Com prejuízos que aumentam a cada dia, não é de se espantar quando se diz que, em breve, um estado de calamidade pode ser declarado. Ao menos é o que muitos analisam. A paralisação dos caminhoneiros vem afetando todos os seguimentos direta e indiretamente, devido a falta de combustível, que, afinal, foi o principal motivo da paralisação por motivo dos elevados preços.

Mercado Livre

O Mercado Livre sentiu o impacto da greve, sobretudo na quantidade de tráfego que teve nos últimos dias em seu site. A empresa estendeu o prazo de entrega para contornar a situação da paralisação, mas o que realmente afetou as entregas foi a falta de combustível. Isso porque a grande maioria dos produtos divulgados são entregues pelos Correios. Ainda assim o executivo da empresa espera uma melhora na atual situação nos próximos quatro dias.

Magazine Luíza

Da mesma maneira que o Mercado Livre, Magazine Luíza também aumentou seu prazo de entrega nas compras feitas pelo e-commerce.
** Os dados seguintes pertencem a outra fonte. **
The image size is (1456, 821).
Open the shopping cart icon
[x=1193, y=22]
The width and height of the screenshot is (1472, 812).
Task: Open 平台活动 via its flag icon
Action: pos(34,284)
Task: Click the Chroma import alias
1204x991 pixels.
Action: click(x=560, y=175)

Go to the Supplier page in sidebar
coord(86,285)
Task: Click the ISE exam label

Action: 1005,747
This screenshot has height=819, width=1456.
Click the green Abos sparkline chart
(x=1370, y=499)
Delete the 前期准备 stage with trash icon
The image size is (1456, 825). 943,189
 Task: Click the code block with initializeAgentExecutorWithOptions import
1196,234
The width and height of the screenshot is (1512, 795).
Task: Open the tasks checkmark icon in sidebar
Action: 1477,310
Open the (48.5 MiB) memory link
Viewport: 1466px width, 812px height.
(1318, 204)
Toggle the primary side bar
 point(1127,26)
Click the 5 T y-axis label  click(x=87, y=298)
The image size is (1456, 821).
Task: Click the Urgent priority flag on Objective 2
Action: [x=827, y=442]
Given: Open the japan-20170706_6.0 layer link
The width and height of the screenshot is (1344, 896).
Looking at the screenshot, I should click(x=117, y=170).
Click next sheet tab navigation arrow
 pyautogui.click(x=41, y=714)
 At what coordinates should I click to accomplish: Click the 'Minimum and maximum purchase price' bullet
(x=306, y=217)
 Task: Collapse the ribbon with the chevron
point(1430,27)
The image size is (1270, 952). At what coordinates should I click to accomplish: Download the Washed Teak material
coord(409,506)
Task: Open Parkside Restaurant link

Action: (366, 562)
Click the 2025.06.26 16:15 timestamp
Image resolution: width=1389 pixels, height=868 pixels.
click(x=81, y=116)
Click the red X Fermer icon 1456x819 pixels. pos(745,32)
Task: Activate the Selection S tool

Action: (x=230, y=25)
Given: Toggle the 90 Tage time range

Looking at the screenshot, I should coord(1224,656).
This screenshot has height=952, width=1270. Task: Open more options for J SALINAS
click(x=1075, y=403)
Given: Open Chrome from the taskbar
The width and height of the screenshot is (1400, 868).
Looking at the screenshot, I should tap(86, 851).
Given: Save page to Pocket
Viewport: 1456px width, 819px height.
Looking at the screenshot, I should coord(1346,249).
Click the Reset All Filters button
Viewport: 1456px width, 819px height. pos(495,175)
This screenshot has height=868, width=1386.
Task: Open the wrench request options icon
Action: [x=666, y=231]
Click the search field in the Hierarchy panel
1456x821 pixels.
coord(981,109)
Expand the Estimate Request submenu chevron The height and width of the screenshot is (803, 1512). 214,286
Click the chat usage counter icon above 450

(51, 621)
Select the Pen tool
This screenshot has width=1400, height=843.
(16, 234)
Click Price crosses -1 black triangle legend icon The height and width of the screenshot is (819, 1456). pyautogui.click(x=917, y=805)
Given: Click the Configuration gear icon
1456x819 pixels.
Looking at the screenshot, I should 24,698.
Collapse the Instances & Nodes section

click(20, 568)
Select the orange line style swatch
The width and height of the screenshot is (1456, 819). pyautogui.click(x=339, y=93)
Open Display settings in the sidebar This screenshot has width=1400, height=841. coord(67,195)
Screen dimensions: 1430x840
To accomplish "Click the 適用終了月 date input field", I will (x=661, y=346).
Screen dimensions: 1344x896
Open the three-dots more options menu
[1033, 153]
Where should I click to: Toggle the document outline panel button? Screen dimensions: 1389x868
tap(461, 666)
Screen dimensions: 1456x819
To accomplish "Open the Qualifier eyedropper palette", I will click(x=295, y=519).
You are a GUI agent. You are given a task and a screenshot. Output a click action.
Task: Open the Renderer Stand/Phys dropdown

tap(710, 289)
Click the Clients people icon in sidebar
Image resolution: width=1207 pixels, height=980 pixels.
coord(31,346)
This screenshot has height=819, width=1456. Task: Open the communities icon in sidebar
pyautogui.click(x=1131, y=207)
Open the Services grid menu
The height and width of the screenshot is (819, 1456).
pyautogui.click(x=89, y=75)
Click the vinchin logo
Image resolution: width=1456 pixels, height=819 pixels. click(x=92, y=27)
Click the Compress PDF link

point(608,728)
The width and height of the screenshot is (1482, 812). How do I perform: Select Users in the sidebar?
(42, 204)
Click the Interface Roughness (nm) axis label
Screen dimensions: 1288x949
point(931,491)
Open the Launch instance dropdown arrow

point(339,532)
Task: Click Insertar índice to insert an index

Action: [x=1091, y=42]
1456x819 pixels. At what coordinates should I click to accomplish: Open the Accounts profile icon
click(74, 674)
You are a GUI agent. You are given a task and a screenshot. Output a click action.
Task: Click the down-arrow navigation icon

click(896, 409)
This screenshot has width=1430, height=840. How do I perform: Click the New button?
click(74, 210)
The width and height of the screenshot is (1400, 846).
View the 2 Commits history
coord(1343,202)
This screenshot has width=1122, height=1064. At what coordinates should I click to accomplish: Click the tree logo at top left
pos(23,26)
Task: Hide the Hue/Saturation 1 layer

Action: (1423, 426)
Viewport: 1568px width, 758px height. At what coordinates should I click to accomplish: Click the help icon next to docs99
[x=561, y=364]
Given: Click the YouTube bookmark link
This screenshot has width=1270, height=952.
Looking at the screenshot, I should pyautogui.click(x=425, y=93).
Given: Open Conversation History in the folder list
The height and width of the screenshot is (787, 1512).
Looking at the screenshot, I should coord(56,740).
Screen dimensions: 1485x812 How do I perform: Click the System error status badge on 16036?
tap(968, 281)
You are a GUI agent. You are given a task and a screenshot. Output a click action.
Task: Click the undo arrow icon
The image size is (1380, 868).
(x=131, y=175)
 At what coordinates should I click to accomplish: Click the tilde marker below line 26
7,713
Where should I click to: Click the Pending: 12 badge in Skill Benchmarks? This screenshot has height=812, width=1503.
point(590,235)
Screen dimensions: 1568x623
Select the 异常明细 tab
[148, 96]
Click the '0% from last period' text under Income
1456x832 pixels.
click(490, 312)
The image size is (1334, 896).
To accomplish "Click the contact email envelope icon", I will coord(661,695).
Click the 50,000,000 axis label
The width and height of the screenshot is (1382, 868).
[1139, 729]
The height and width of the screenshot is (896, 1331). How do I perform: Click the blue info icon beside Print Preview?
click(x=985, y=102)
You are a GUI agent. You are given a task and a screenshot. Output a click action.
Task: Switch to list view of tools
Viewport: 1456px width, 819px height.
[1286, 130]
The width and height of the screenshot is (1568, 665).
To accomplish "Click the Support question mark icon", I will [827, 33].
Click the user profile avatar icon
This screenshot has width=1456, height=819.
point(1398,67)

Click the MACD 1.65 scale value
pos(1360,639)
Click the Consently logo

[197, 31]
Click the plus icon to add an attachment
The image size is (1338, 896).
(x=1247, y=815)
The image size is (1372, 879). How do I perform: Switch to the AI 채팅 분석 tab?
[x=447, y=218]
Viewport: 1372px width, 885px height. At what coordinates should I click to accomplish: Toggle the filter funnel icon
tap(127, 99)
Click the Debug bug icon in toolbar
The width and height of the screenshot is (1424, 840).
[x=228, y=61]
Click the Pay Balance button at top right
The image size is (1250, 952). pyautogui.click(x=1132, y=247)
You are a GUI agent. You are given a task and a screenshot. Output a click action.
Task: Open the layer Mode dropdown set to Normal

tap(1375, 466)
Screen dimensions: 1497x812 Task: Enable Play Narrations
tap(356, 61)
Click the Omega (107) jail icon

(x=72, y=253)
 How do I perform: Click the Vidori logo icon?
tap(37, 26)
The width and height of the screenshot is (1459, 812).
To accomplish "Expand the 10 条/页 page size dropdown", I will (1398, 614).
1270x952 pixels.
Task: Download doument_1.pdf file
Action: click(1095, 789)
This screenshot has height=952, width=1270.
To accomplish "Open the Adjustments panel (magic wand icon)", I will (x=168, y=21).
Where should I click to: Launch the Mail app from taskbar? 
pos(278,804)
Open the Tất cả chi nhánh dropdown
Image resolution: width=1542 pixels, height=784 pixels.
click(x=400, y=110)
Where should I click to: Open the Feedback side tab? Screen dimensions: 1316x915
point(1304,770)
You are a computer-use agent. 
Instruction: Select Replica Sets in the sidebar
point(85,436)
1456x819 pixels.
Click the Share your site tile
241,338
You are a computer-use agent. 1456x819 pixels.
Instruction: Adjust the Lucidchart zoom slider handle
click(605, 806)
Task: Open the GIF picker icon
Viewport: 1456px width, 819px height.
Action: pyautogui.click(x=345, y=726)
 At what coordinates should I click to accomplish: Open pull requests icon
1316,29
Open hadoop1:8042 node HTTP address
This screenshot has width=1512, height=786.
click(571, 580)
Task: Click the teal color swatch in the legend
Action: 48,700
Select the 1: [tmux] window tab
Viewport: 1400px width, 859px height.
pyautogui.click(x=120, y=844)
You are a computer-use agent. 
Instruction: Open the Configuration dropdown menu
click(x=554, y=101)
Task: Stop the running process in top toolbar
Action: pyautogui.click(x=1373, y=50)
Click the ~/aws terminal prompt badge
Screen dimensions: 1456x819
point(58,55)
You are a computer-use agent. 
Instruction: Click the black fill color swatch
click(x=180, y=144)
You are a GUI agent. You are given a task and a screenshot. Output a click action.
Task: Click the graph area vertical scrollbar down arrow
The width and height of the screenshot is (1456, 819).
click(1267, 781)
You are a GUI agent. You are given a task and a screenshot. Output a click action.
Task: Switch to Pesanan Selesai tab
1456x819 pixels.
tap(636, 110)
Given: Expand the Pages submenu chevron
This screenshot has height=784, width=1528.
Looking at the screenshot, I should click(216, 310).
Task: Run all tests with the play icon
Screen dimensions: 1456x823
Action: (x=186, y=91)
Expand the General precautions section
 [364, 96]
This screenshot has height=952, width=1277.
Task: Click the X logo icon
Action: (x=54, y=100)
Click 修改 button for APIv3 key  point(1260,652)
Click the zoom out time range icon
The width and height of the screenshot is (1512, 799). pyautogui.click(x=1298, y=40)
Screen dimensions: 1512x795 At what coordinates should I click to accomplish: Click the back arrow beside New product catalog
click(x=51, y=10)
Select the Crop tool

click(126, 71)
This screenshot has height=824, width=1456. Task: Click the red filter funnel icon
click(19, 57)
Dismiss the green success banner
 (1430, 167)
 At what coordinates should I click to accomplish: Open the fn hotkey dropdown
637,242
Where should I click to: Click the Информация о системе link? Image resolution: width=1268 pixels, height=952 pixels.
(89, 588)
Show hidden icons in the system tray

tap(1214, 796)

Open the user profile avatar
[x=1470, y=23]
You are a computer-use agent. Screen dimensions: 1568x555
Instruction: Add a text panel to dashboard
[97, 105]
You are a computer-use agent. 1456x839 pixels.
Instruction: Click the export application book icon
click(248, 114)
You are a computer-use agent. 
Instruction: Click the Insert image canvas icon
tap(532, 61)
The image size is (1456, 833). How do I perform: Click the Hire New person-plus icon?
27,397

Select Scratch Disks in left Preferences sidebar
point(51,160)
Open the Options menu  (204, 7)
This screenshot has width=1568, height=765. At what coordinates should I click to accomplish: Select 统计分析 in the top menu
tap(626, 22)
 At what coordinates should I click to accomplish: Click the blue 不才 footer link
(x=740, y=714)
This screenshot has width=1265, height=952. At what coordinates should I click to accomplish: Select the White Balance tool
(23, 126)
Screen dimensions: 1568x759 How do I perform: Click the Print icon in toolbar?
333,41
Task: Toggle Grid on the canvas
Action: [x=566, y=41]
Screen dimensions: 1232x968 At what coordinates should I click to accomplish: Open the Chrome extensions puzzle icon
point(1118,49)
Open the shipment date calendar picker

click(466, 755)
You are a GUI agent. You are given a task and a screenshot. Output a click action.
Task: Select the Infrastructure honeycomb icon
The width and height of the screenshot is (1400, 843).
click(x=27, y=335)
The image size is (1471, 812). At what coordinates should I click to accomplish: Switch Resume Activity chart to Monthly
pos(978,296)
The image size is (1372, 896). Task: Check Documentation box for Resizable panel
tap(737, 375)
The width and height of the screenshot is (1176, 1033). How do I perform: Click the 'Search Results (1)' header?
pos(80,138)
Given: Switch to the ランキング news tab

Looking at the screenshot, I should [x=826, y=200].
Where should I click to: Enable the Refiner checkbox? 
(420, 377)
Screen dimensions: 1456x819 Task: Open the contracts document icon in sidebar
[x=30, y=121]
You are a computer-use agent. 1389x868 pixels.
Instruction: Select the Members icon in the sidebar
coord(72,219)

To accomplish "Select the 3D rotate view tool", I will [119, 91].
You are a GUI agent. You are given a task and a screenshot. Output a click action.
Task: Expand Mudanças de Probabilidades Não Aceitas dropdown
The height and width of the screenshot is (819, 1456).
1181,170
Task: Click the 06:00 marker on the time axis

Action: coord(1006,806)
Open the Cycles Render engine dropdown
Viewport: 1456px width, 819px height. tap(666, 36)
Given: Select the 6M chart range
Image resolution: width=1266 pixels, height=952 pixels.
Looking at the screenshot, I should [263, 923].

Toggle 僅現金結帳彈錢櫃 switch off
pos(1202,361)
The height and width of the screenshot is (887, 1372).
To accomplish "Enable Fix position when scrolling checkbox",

Isso reduziu o número de visitas ao site da empresa, mas por outro lado, não teve grandes diferenças em suas lojas físicas, pois essas possuem estoques de produtos no local.

A grande preocupação se dá na questão de até quando a greve vai durar. Os estoques não vão durar por muito mais tempo. Segundo a empresária Luíza Trajano, o Brasil já vinha dando sinais de deficiência na prestação de serviço logístico.

Brincou ainda que os caminhoneiros realmente mandam no Brasil.

Fim da greve

Aos poucos a paralisação vem perdendo forças e os vários pontos de aglomeração de caminhoneiros já se dissiparam. No Sudeste já não há mais rodovias bloqueadas e dos 616 pontos de bloqueio que existiam na terça, só restam cerca de 200, ou seja, uma redução de 68%. Várias cidades estão voltando a receber combustível com escolta militar, para garantir a integridade dos transportadores e do produto.

Em várias rodovias do país, policias militares trabalham em conjunto com forças armadas, para garantir a passagem segura daqueles que querem passar pelo bloqueio, ou até mesmo deixar de participar do movimento. Entre todos os estados do país, os únicos que não relataram a falta de combustível foram: Acre (AC), Amazonas (AM), Amapá (AP) e Bahia (BA).